Gates mentioned that he was ‘enthused’ about the Modi government, especially in the health sector,’ she said. Speaking about the health structure in India he said, ’When push comes to shove, the health structure (in India) has got to go up, the government has to really figure out the fiscal balance. It would be interesting to see if that goes up. I also think (that for) the economy as a whole there are some unpopular things that need to be done’.
According to Gates, the real test for India’s new Narendra Modi government would lie in how it embraces unpopular decisions which would be of benefit to the country. ‘The real test of the government is whether they are willing to do things that are good for the country. Common- sense thinking and embracing the unpopular. What good is the mandate if they are not able to do such things,’ Gates said here today.
Gates highlighted that a few things are ‘still unclear’, lauding the government’s decision to roll out four new vaccines in the country, Melinda Gates said that would contribute hugely towards bringing down infant mortality. ‘If you have to stop child mortality, you need to roll out these vaccines,’ she added.

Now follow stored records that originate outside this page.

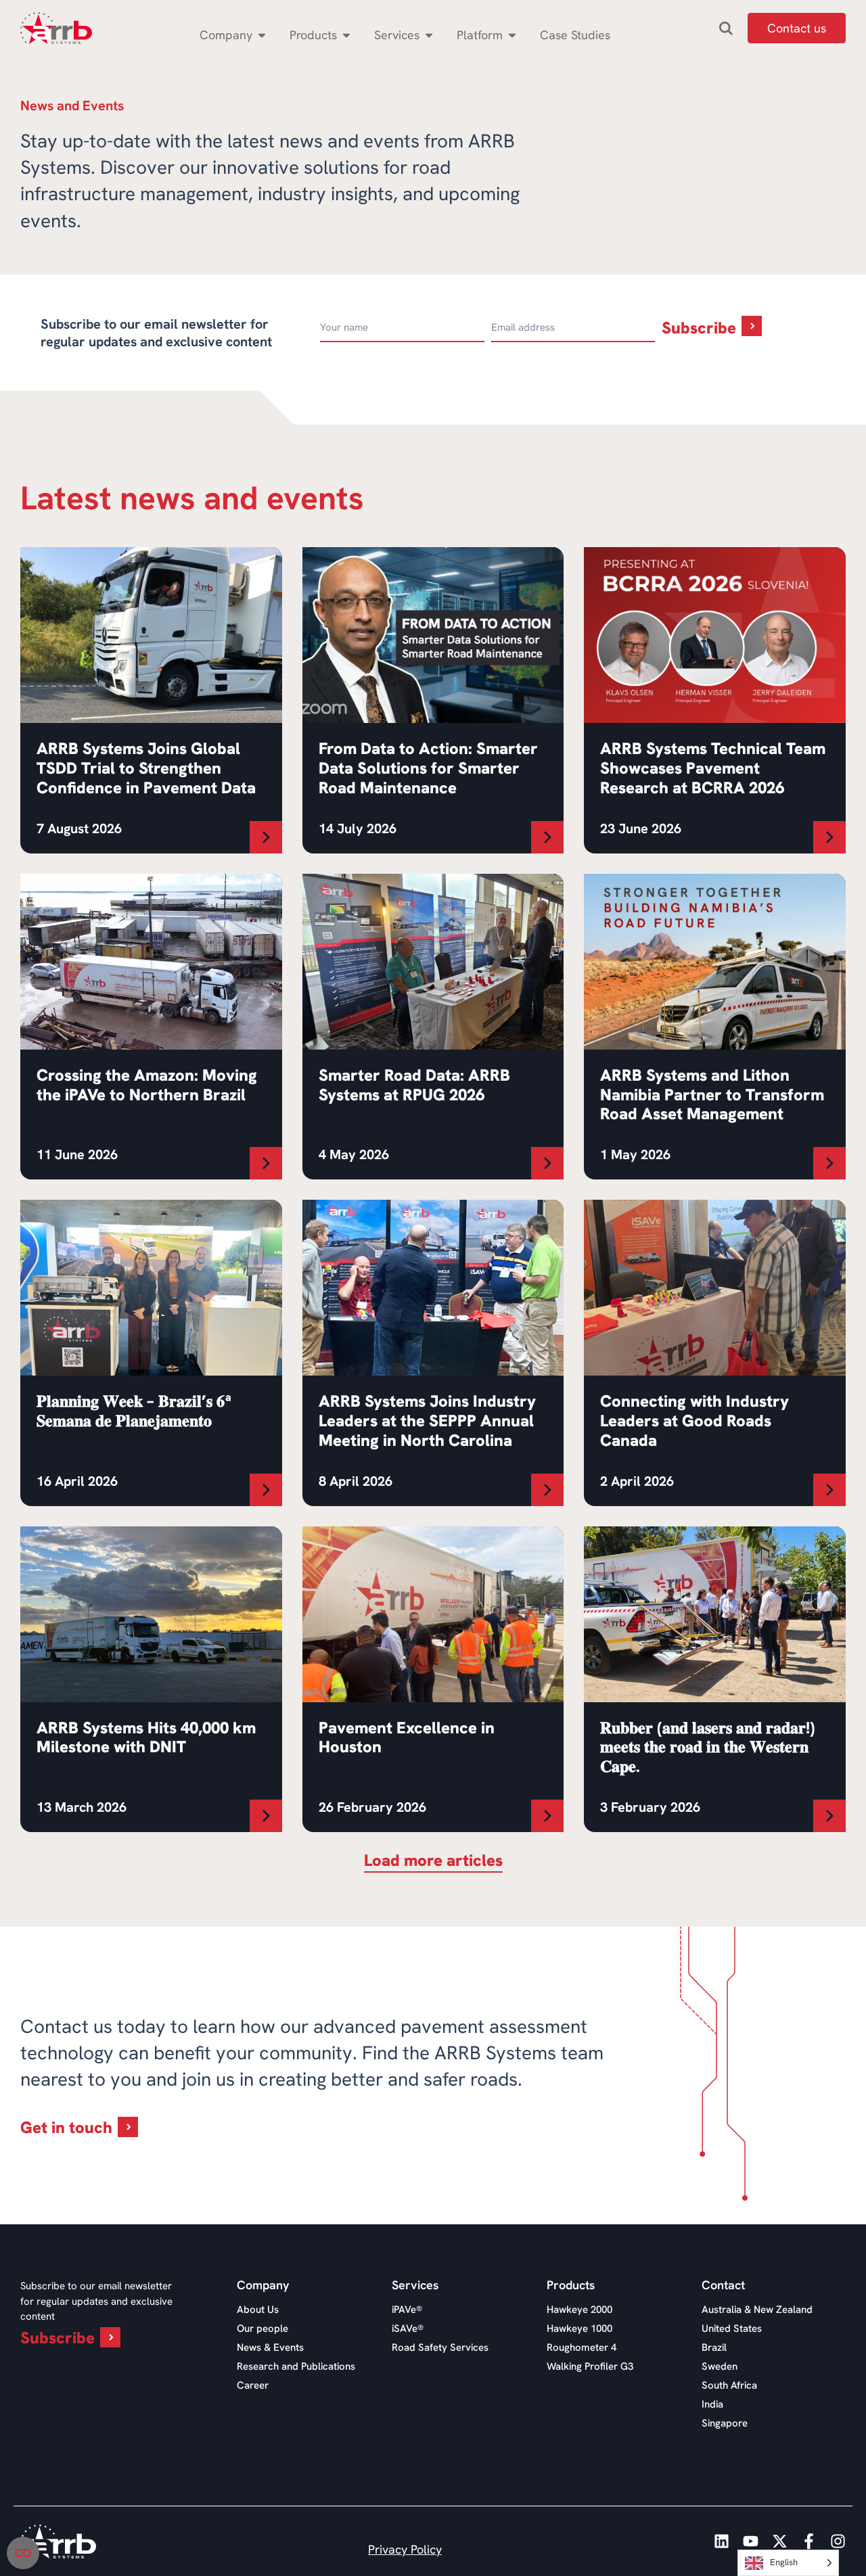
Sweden (719, 2366)
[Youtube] (750, 2541)
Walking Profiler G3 (590, 2366)
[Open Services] (429, 35)
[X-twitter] (780, 2541)
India (712, 2404)
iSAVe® (408, 2328)
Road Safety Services (440, 2347)
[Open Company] (262, 35)
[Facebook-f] (809, 2541)
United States (732, 2328)
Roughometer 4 (581, 2347)
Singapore (725, 2423)
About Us (258, 2309)
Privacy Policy (405, 2549)
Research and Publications (296, 2366)
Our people (262, 2328)
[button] (433, 1862)
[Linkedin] (721, 2541)
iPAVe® (407, 2309)
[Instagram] (838, 2541)
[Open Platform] (512, 35)
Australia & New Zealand (757, 2309)
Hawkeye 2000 (579, 2309)
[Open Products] (346, 35)
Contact (723, 2285)
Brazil (714, 2347)
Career (253, 2385)
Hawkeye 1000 (579, 2328)
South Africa (729, 2385)
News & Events (270, 2347)
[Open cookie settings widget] (23, 2553)
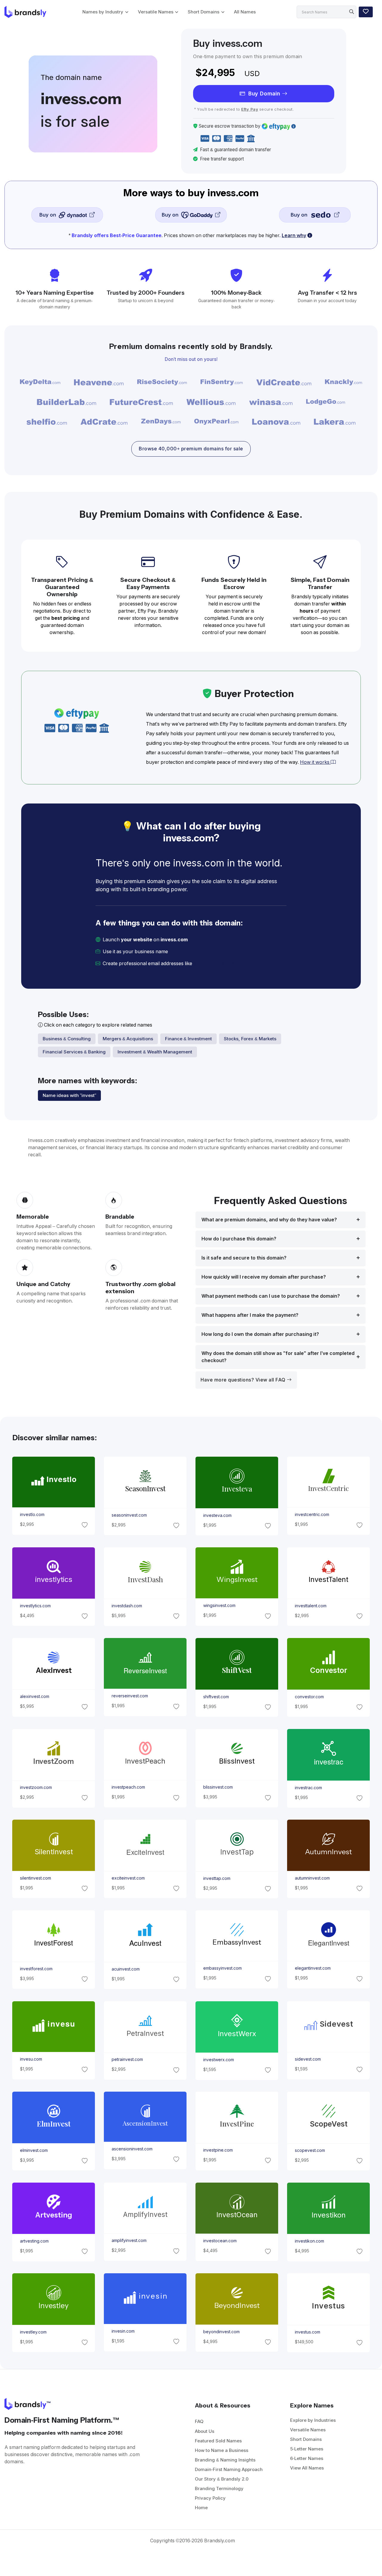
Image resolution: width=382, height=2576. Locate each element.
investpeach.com (128, 1787)
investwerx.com (218, 2059)
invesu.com (31, 2059)
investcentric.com (312, 1514)
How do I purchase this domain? (238, 1238)
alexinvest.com (34, 1696)
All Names (245, 11)
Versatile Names (155, 11)
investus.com (307, 2332)
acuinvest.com (125, 1969)
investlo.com (32, 1514)
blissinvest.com (218, 1787)
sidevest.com (308, 2059)
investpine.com (218, 2150)
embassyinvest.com (222, 1968)
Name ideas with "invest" (69, 1095)
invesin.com (122, 2331)
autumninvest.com (312, 1878)
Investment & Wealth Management (155, 1051)
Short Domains (203, 11)
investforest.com (36, 1968)
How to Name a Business (221, 2450)
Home (201, 2507)
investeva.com (217, 1515)
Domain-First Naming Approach (229, 2469)
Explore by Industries (313, 2420)
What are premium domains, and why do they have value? (269, 1219)
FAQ (199, 2421)
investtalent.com (310, 1605)
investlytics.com (35, 1605)
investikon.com (309, 2241)
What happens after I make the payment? (249, 1315)
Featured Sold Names (218, 2440)
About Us (204, 2431)
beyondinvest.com (221, 2331)
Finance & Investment (188, 1038)
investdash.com (126, 1605)
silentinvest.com (35, 1878)
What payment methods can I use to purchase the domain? (270, 1296)
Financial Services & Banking (74, 1051)
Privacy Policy (210, 2498)
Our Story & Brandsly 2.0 (222, 2478)
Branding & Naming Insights (225, 2459)
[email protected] (213, 963)
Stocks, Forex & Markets (250, 1038)
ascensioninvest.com (131, 2149)
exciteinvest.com (127, 1878)
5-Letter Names (306, 2448)
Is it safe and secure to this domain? (243, 1257)
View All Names (307, 2467)
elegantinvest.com (313, 1968)
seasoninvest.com (129, 1515)
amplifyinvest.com (128, 2240)
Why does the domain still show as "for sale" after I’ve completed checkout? (278, 1357)
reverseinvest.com (129, 1696)
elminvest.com (33, 2150)
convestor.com (309, 1696)
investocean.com (220, 2240)
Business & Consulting (67, 1038)
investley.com (33, 2331)
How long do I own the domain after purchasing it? (260, 1334)
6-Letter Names (306, 2458)
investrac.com (308, 1787)
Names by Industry (102, 11)
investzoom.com (36, 1787)
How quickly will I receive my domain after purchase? (263, 1276)
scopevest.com (310, 2150)
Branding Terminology (219, 2488)
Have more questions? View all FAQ (244, 1379)
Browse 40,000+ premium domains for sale (191, 448)
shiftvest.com (216, 1696)
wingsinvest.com (219, 1605)
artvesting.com (34, 2241)
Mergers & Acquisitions (128, 1038)
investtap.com (216, 1878)
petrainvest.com (127, 2059)
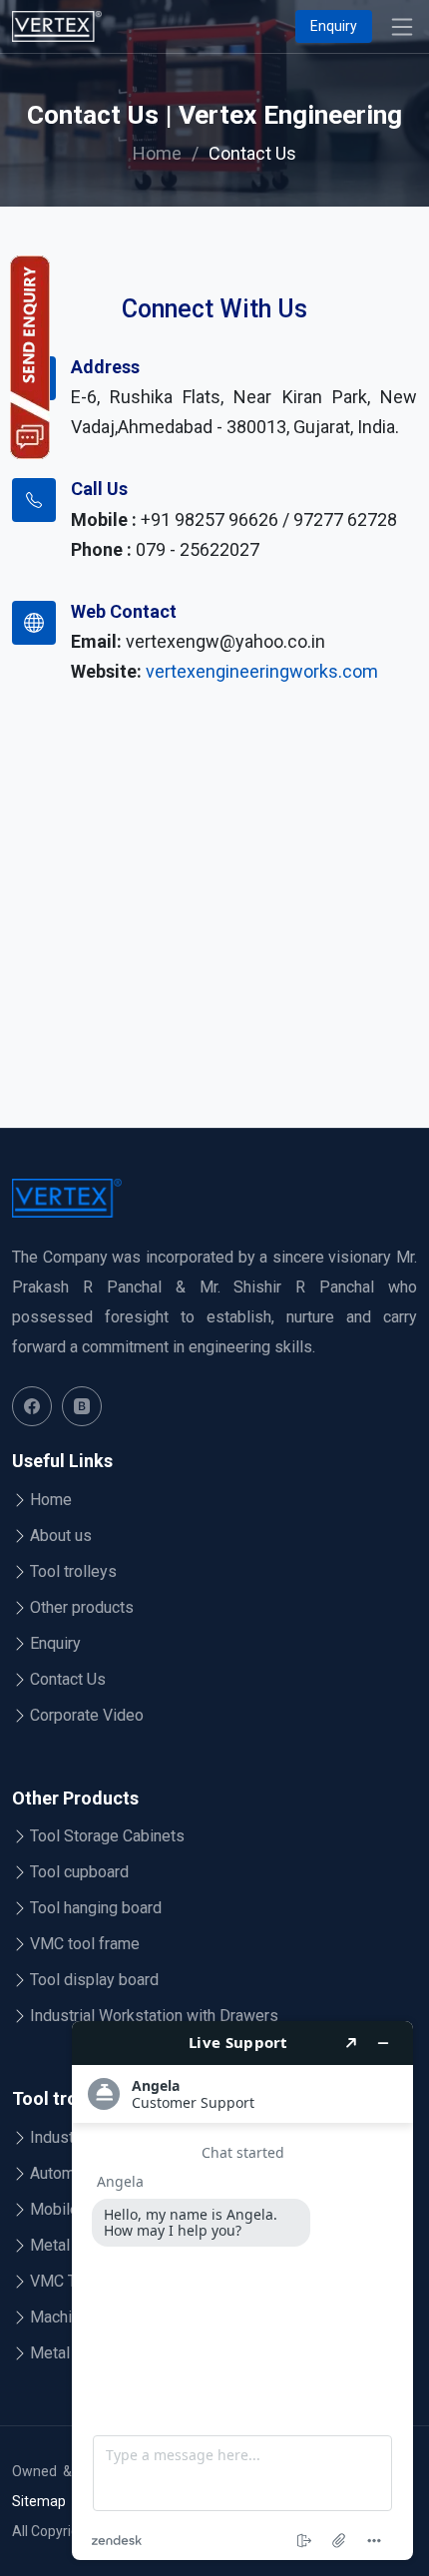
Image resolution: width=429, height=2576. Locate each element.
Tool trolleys (73, 1572)
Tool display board (94, 1980)
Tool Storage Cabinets (107, 1836)
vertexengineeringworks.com (262, 671)
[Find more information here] (242, 2290)
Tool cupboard (79, 1872)
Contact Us (68, 1680)
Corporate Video (87, 1716)
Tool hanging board (96, 1908)
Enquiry (333, 26)
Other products (82, 1608)
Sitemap (39, 2501)
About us (61, 1536)
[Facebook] (32, 1406)
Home (157, 153)
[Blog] (82, 1406)
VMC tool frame (85, 1944)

The government’s commitments to new-born healthcare and to sanitation which can help bring down life-threatening diseases like diarrhoea are some of the other matters which she touched upon.
The Microsoft founder said that there was every reason to believe that progress is possible. ‘I’m very optimistic and very impatient. If we’ve got the right people and studied the right way, we will be able to come up with a solution,’ he said. The husband-wife duo discussed values and experiences that shaped their philanthropy, which they said was guided by the belief that ‘all lives have equal value’.